In this “Innovation in Teaching” course for trainee teachers, a diverse body of students research and produce a paper over the course of 10 weeks about learning and teaching. With the need to digitise content and didactics, efforts were made to streamline the learning experience through, for example, integrating activities into the same platform, Microsoft Teams.
The instructor started using FeedbackFruits in this course in order to stimulate the learning process and feedback dialogue. The Assignment Review tool was chosen to allow feedback to be given to students’ handed-in work according to a set of predetermined criteria, as well as to provide a straightforward overview of how students completed the activity and processed their feedback.
• The student can use scientific theories about learning and teaching for the analysis of practical problems that they encountered with their own students.
• The student can make a connection between the theory and their own educational practice.
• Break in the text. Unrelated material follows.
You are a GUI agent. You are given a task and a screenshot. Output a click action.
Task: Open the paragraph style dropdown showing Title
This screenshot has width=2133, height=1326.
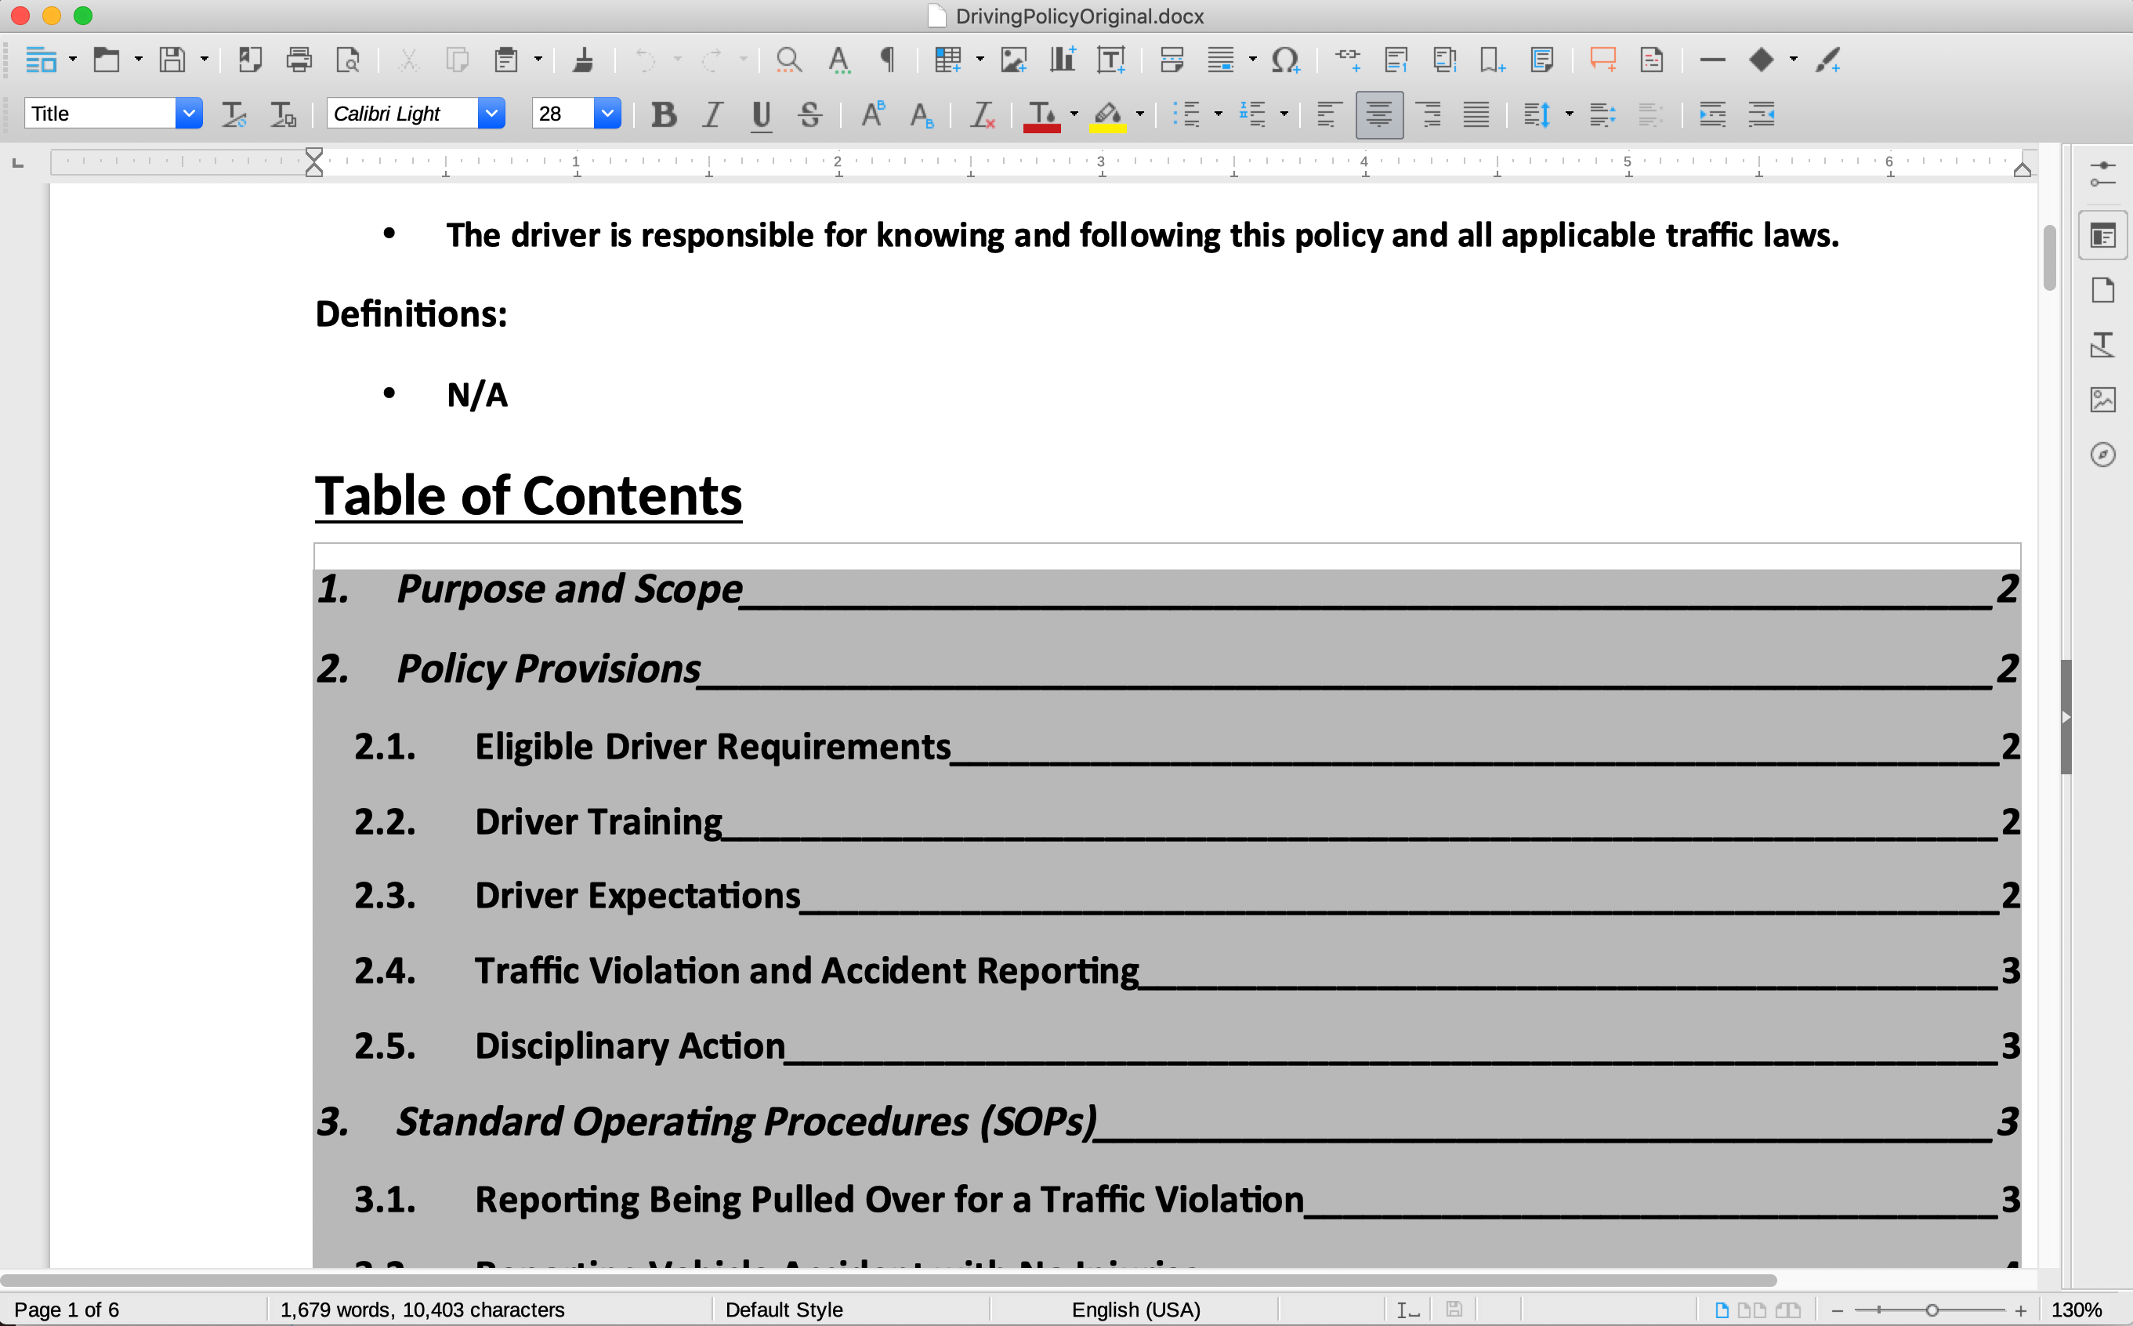189,113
Students identify and research a problem in education which they want to write about. First, they find peer-reviewed articles about their chosen topic and elaborate on two or three aspects within a theoretical framework, after which they address possible applications in practice, asking the question “How can I improve my teaching?” The instructor used a more autonomous system of feedback, whereby students could choose for themselves which moment to ask for feedback (up until the middle of the course), on either contents or formatting. As well as handing in their paper, students completed a self-evaluation.
As a follow-up assignment, students rewrote a paragraph of their choice based on the feedback. They then made a document which included the original paragraph, feedback, and new paragraph, and discussed this in pairs.
Learning activities, based on the Bloom taxonomy, are mainly at the level of:
• Evaluate - Students reflect on their learning process at multiple points during the course
• Create - Students produce a concept for a final paper linking theory and practice
• This was a formative assessment and no numerical scores were allocated in the feedback given to students.
• For the self-evaluation rubric, students rated their work as ‘sufficient’ or ‘exceptional’.
• The overview of student progress at the top of the activity was found to be an effective way of keeping track of how students had encountered the activity, showing who had delivered their work as well as who had received and read their feedback.
• The combination of using feedback criteria while also being able to make in-line comments was found to be a useful way of streamlining the feedback process. Being able to choose whether a comment refers to the whole document, a particular criterion, or a specific part of the text also helped to situate feedback comments.
• The instructor mentioned that, now the student’s work and the rubric could be visible in the same interface and on the same screen, time was saved by not having to switch between different windows.
• In this assignment the feedback dialogue was a crucial part of the activities - the feedback students found most useful was actionable, detailed feedback, rich with examples. As well as digitally processing this feedback, discussing it in person further internalises the learning process for students.
"My students liked using FeedbackFruits: You can make your courses much more sparkling and vibrant, and now it seems that students are taking the feedback more seriously!" - Anne Potters, Lecturer
• The instructor chose to make a screen recording of how to use Assignment Review to ensure students knew where and how to hand in their work, and this video was shared before the activity began.
• The instructor included detailed instructions inside of Assignment Review about how and when students should hand in their work, including the self-evaluation rubric as a document attachment inside the instructions box.
• After students handed in their work, and requested a feedback moment, the instructor used a qualitative 3-point rubric to assess student’s work.
• The student progress overview not only meant more insight into the class’ progress, but also allowed the instructor to download and view statistics in the form of a spreadsheet (.csv file). This opens the possibility for analytics and insights to be generated from the data.
• Students being able to view each other’s work inside Assignment Review, without being able to change it, was found to be a useful feature by the instructor, since it further catalyses the group-learning process.